Problems to solve »
**a.** Write down the passage of the Harz travel journal between "Wanderung 15" and "not yet seen.", inclusive, word for word.
**b.** In the Harz travel journal, how high was the Wurmberg peak?
**c.** Carry the Harz travel journal forward from its final sentence.

Quoted passage »
######

Wanderung 15

Volksmarching through Germany and a Cruise to get back.

September-November 2007

Monday, October 8th - Cable Car and Trainride.

Bob:

The day dawned clear but quite cold; the windshield of our car was covered in frost. We considered seeing some caves in the Harz region, but the sunny weather is too rare a commodity to waste in Germany, so we decided to take the cable car up to the Wurmberg peak that we had failed to walk up to on our first day in the region, and then take the steam train to the South a bit through a region of the Harz we had not yet seen.

The cable car seemed to be very new and the whole trip up the mountain was extraordinarily smooth and quiet. It was fun gliding along either right above the tops of the evergreens or in a trough or path that had been cut through the forest to accommodate the route of the cable cars. Since there was just no noise whatsoever, it was gliding along just above the surface just like what I imagine Superman's flying would be like. The steadiness of the cars on the trip up surprised me, and maybe that was because there was almost no wind that day, but it made taking pictures and movies out of the tiny front window of the car very easy.

So without breathing hard, much less breaking a sweat, we effortlessly arrived at the top of the peak that we had failed to gain with much more travail a couple of days earlier. The peak was 854 meters high, however, and the weather at the top was considerably more cloudy and misty than it had seemed at the bottom. Still, we had a good look at the huge ski jump up there and the remains of some kind of Bronze Age campsite before we headed back down the mountain on the 6.2 kilometer access road.

Monika:

Today was a day of rest; which did not mean the cameras wouldn't get a work out, but only that our legs were exempt from too much uphill walking. So we thought a train trip was the ideal way of seeing some more of the Harz without too much exertion on our part. We had figured out that the closest train station on the small track Harzquerbahn was in the hamlet of Elend. Now "Elend" in German means misery. So off we went to "misery". There we found a schedule at the station that informed us the train we wanted to take did not leave until 12:47, and just now it was about 9:30. But ah, we had a second almost non-walking idea in the back of our head, the cable car in Braunlage up to the top of the Wurmberg, where the skijumptower had beckoned since the first day when we stopped just short of it. So back to Braunlage we went, parked in the parking lot of the cable car (1 Euro for 2 hours). I thought, a little exercise is not a bad idea and how hard can it be to go downhill. So I bought one way tickets to the top.

The ride up was quiet and fun. We two were alone in an enclosed capsule and watched the other capsules go down on the other side while we went up, up, up, and I remembered how we had struggled getting up last Friday (when the cable cars were not going). At the top it was remarkably cold and windy. The sun which was already shining down below, was still hidden in the fog up here. We walked over to the skijump area, and as always the only thing I could think of was, that those guys must be insane to glide down, jump, and hopefully land on both skis. I am not given to fear of heights, and did not mind looking way down to the landing area. But the idea of trying to jump down there did not make sense. However, it was nice to see all this.

######

Available data »
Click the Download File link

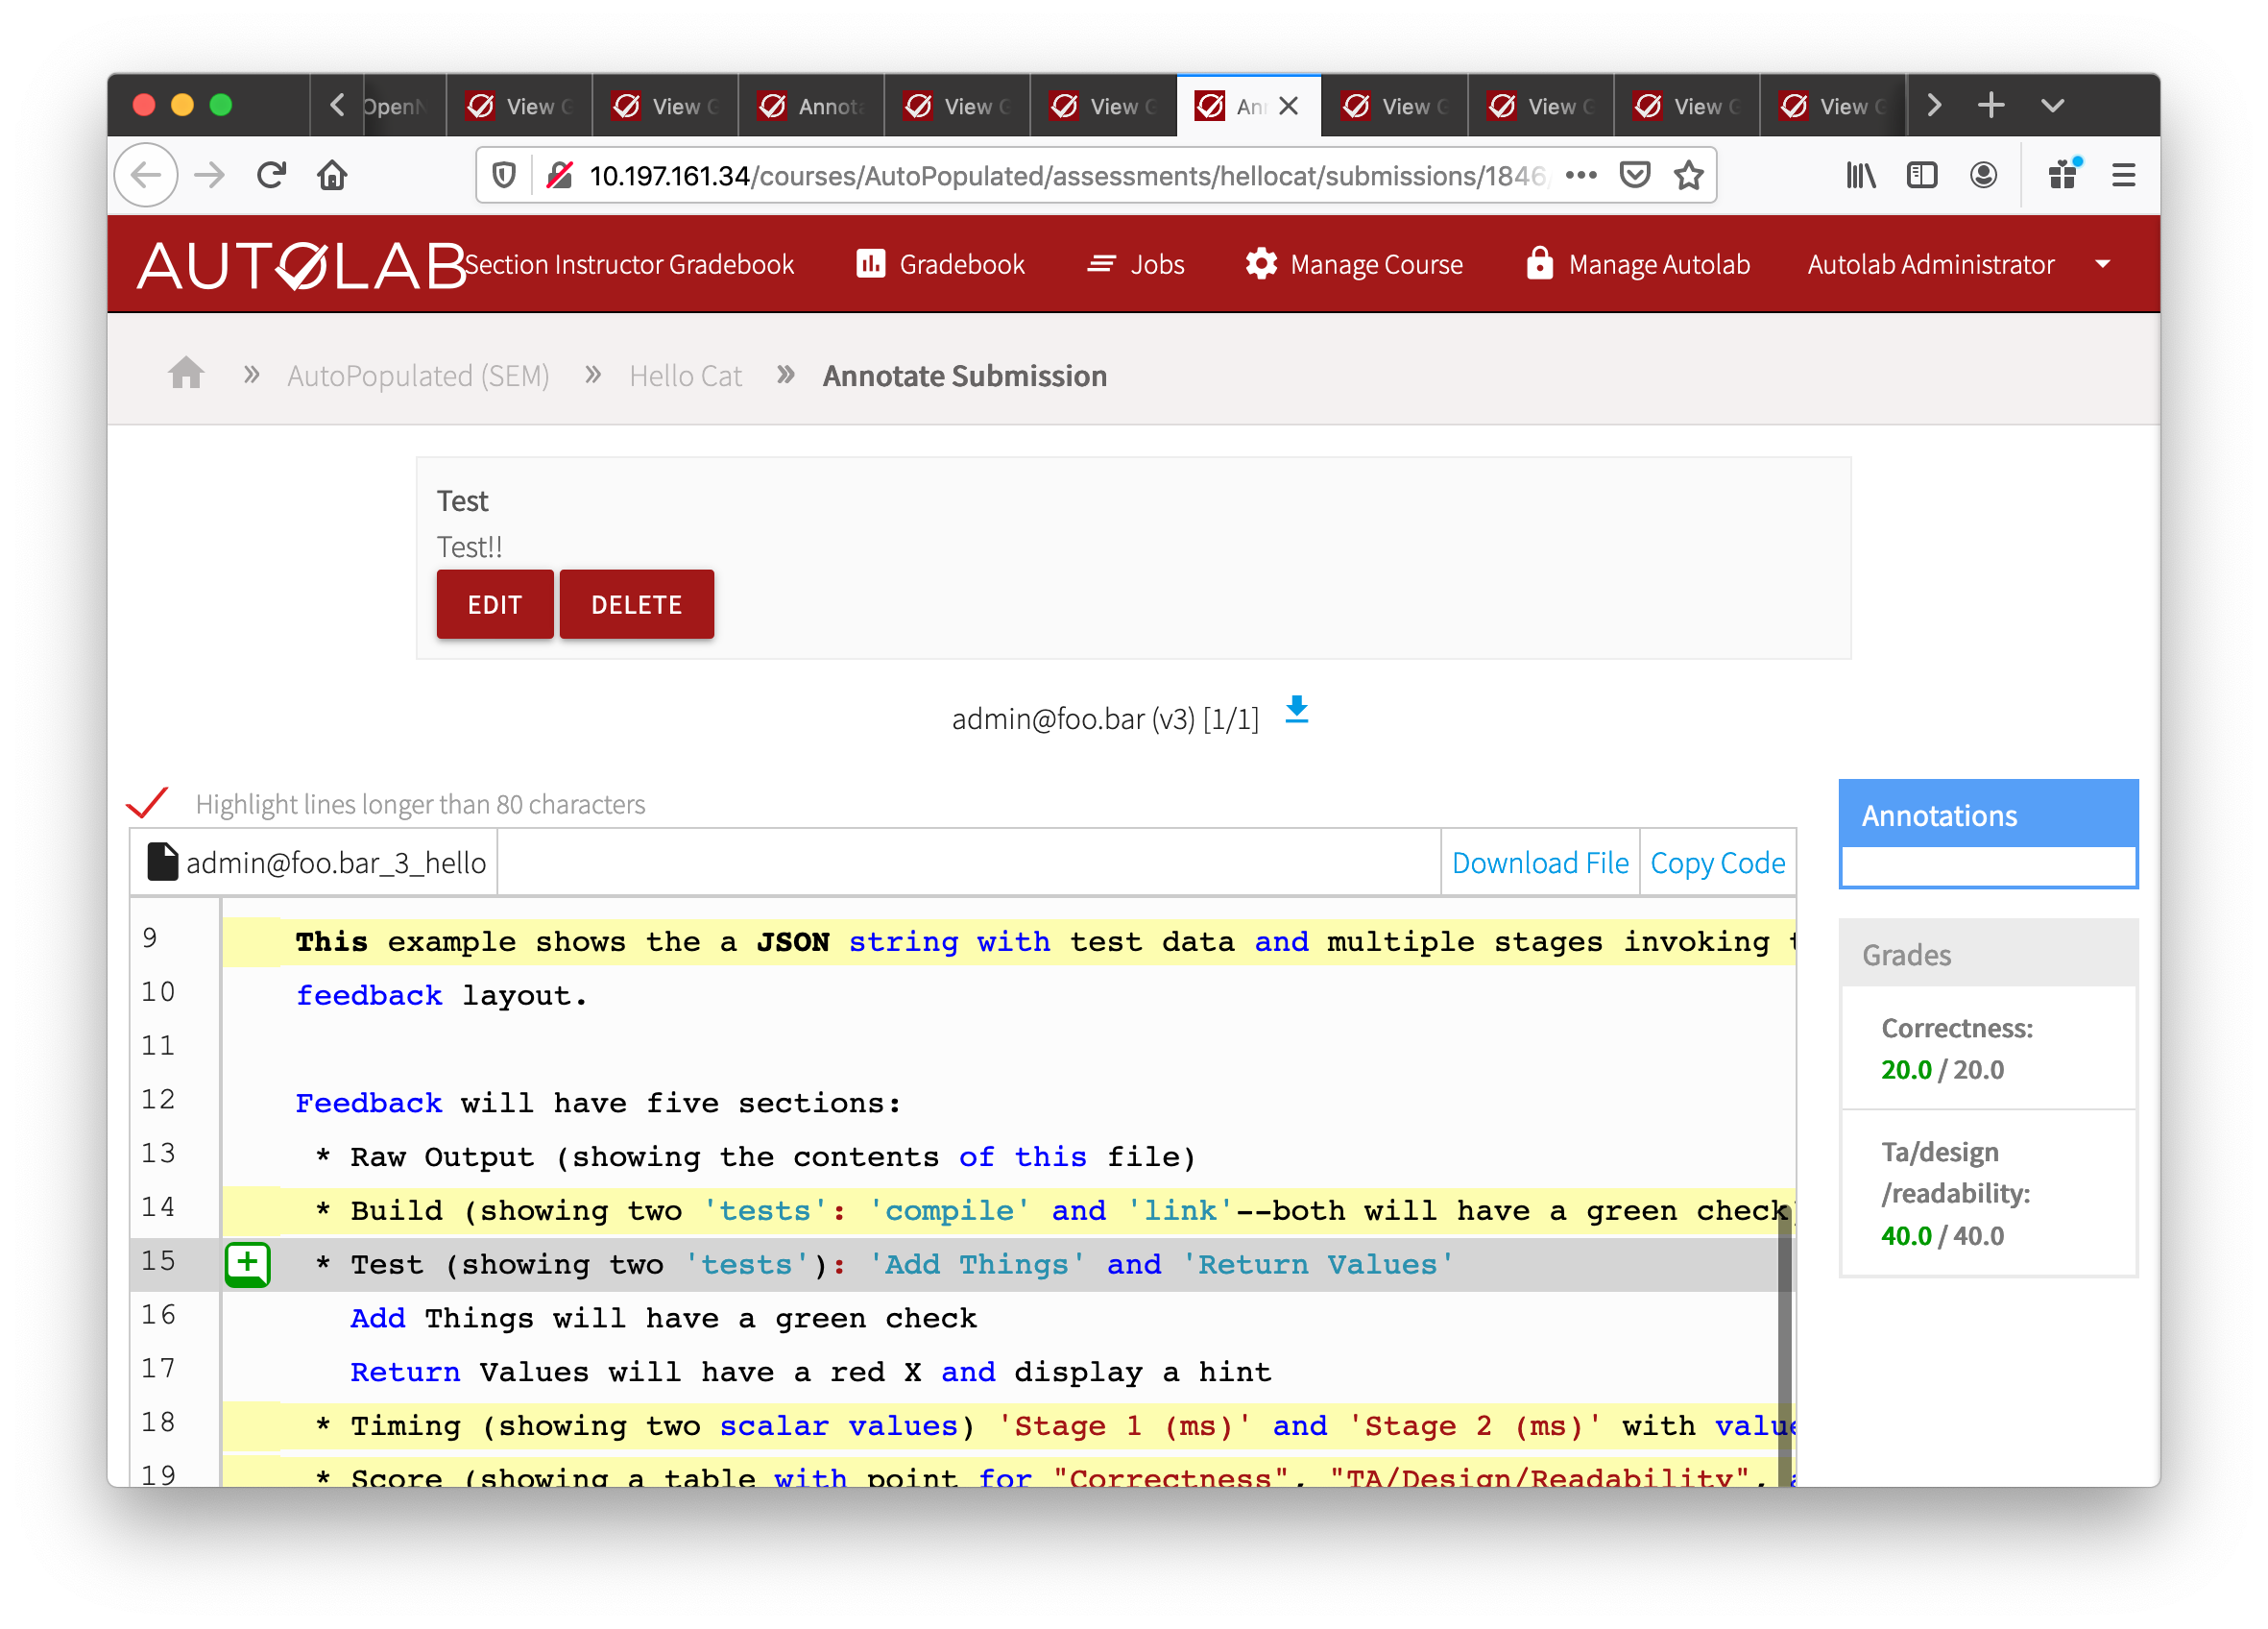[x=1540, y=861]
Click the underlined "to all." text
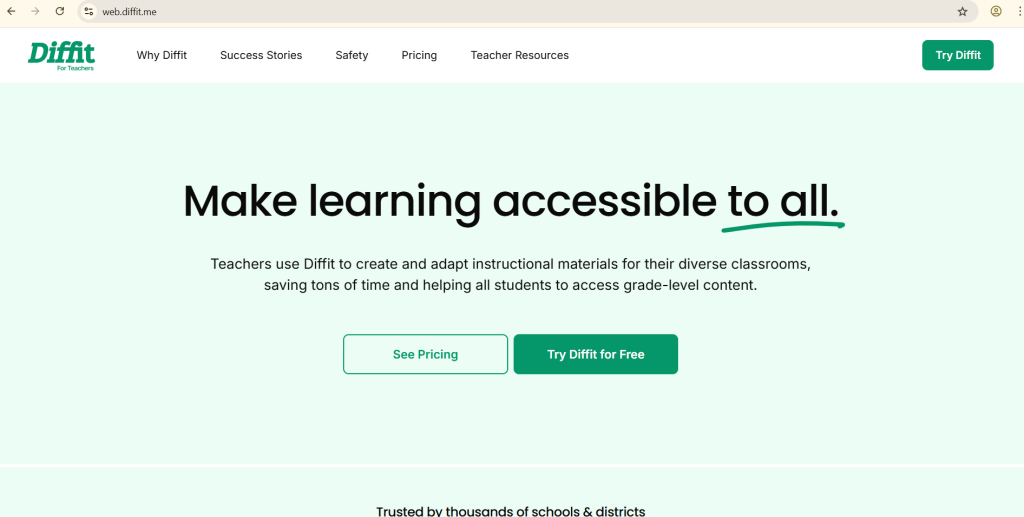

######

Written responses »
**a.**
Wanderung 15

Volksmarching through Germany and a Cruise to get back.

September-November 2007

Monday, October 8th - Cable Car and Trainride.

Bob:

The day dawned clear but quite cold; the windshield of our car was covered in frost. We considered seeing some caves in the Harz region, but the sunny weather is too rare a commodity to waste in Germany, so we decided to take the cable car up to the Wurmberg peak that we had failed to walk up to on our first day in the region, and then take the steam train to the South a bit through a region of the Harz we had not yet seen.

**b.** 854 meters.

**c.**
Bob:

The access road turned out to be a good choice for a really gradual descent back down into the valley. The pavement gave us consistently good footing that allowed us to keep up a rapid walking clip and the consistent, gradual downslope made the walking quite effortless. For most of the walk we were deep in an evergreen forest, and the morning sunlight slanting through the trees created a beautiful mosaic of golden sunbeams, tall dark trees, and the flowers, ferns, and moss of the forest floor.

As we approached the valley floor, we noticed more deciduous trees, which were particularly remarkable at that time of year because they had turned into their brilliant fall colors. When they were illuminated in front of the backdrop of the tall, dark evergreens, they seemed to glow from within. We started following a small stream during the last part of our walk, and along the streambanks someone had placed carved wooden statues of mushrooms, various animals, and even a gnome. Finding these whimsical figures in the forest was a very pleasant surprise which certainly brought a smile to my face.

Monika:

The way down was longer than I had anticipated - 6.5km. But we went down the street that curved around the mountain and with secure footing could achieve quite a tempo. However, we did stop to take pictures of the sun shining through the pine forests. We also stopped at the older, smaller skijumps, which did not look quite as imposing but still scary enough. We got down to the car just as our 2 hour parking expired.


 


 

Bob:

After retrieving our car from the parking lot at the base of the mountains, we drove the 6 kilometers over to Elend to catch the afternoon steam train to the South. Elend, by the way, means "misery" in German and we did wonder why the city fathers had decided to call the town Misery. Somehow you would have thought that they would alter the name to something more likely to entice new residents, like "Elysium Fields" or "Eden" or something like that. We had lunch at the Gaststatte right in the train station, and the entire décor used seats and tables that apparently had come from real, old trains. Railroad memorabilia was hanging from every square inch of the wall and was also scattered around the seating area, creating an atmosphere heavy in steam locomotive nostalgia. The final frill was using little electric locomotives to deliver the drinks to each table; one train track ran along each side of the "diner" and the gondola cars of the train were used to ferry the drinks from the kitchen area down to each table. Cute!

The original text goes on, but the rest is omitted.